02-02-2021 by Freddie del Curatolo
There is no doubt that in Kenya, even with all due caution, Covid-19 has not been so scary since the beginning of the year. There are between 2 and 3% positives on the swabs taken, daily deaths can be counted on the fingers of one hand and the progressive emptying of beds in the country's intensive care units is an established fact. There are 25 people on oxygen at the moment, while dozens of young and very young people continue to die every day of malaria and many more of various infections caused by dirty water.
All this is happening in a social context in which the habit of wearing masks properly has disappeared. This is done almost exclusively on the country's main roads and streets, when one may encounter a police checkpoint or pass by officers, or meet them on foot. Otherwise, in rural Kenya, which accounts for 75 per cent of the entire country, it is difficult to see anyone wearing one, except in public offices and hospitals.
Above all, hardly anyone wears it properly (nose out) and many have fabric masks that are often reused for days on end.
There is no question of social distances; they are not even checked anymore.
In Mombasa, in the last few days, one could see a local police jeep passing in front of the Kongowea market, crowded without any precautions.
The only habit that has entered slightly into the Kenyans' customs is the frequent washing of hands. Also because it is compulsory for activities of all kinds, from local restaurants to bazaars and supermarkets, for the population water and especially soap are free. Why give them up?

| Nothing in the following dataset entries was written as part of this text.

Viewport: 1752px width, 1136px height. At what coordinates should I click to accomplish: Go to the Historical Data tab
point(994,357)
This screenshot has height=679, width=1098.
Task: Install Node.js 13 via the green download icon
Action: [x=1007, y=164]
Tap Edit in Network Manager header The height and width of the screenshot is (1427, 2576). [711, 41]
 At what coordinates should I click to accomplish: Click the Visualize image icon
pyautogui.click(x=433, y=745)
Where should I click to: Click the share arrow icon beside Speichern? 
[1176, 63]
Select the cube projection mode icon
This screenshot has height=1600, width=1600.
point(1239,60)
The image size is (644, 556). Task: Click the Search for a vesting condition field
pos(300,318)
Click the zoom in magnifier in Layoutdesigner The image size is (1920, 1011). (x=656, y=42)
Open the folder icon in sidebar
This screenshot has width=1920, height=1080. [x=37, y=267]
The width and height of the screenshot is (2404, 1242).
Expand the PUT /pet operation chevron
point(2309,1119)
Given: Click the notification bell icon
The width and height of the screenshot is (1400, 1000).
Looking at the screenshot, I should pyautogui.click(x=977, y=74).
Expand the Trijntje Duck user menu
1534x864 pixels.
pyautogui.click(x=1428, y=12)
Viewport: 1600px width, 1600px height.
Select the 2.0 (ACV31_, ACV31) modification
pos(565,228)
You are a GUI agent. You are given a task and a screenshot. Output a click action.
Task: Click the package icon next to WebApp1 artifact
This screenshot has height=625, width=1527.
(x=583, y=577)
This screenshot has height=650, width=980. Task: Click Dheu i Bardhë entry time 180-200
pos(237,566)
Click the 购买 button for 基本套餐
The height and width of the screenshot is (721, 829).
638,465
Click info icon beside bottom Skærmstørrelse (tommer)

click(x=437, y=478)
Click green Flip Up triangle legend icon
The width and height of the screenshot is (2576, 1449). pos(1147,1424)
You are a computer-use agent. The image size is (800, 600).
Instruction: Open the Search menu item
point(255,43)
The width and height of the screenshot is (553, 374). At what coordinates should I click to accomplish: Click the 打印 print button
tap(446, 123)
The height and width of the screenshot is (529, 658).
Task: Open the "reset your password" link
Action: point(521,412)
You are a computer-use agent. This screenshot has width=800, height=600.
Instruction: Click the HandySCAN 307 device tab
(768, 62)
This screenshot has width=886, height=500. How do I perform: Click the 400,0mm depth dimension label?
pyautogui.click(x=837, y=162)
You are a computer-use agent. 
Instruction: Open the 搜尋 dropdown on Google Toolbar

In this end-of-emergency scenario, as if entering the "colourless zone", Kenya now faces a great doubt or, if you like, a paradox: that of the curfew.
Does it still make sense to blockade a country at night?
And by blockade, we mean not only the transport sector, but also the commercial sector, which includes restaurants and especially the sale of alcoholic beverages, as well as the entertainment industry and, last but not least, and in this very flourishing country, more than other social phenomena, the sex industry.
While a new speech by President Kenyatta to the nation is awaited, the country remains glued to the deadline of 12 March, the date that according to Kenyatta's latest announcement should be the end of the restrictions. Last October, there was talk of reopening the country with percentages below 5%, now that we are between 2 and 3%, the decision should be obvious: total reopening, curfew from 10pm to 4am.
Instead, nothing can be taken for granted, it is not certain that Kenya will return to living "la vida loca".
Why might the curfew not be lifted?
First of all, the data in the possession of the institutions suggests it: at night most crimes are committed, at night the major road accidents occur, at night there are fights and crimes of all kinds. A closed Kenya, especially in the big cities like Nairobi and Mombasa, also means more health security: fewer people abusing alcohol and local artisanal liquor in the inns of the slums and suburbs.
But this cannot be the only reason why a country of 50 million inhabitants can continue to be held in check at night under the pretext of a pandemic. Nor can it bring to its knees thousands of discos, nightclubs, pubs and restaurants that are used to 'turnover' late at night.
It would be better, as has already been suggested by some parliamentarians, to reopen with new rules, which do not only concern the Covid-19 emergency and related protocols, but can regulate an entire system that has proliferated for years in the name of 'keeping the population happy'.
Protest and frustration always mount in the late hours and often come from the younger age groups. This can also be seen in Italy with the gang fights in Italian squares and the clubs breaking the rules. Kenya has always been permissive and has never made fines and punishment a rule, and thanks to this 'turning a blind eye' corruption has been able to proliferate even at the lowest levels. There is a law, nobody obeys it, but if I catch you, you have to give me something. If Kenya remains one of the most corrupt countries in the world, despite the goodwill of President Kenyatta and some of his government ministers, there must be a reason. And perhaps, in fact, more than one. One would think, therefore, that if it were to be reopened, in no time at all, everything would go back to the way it was, if not worse.
Finally, looking to the near future, Kenya is already entering an election campaign. This may mean that on the one hand there are those who could foment other outbreaks of violence than those of Covid-19, on the other hand the repression of police and military who have often acted with excessive violence to protests and riots, would be easily used as a political weapon against the current majority. It is difficult to think that the curfew can be extended for another year and a half, but certainly reopening the country at night, net of more freedom and a breath of fresh air for a slice of the local economy, will bring some problems.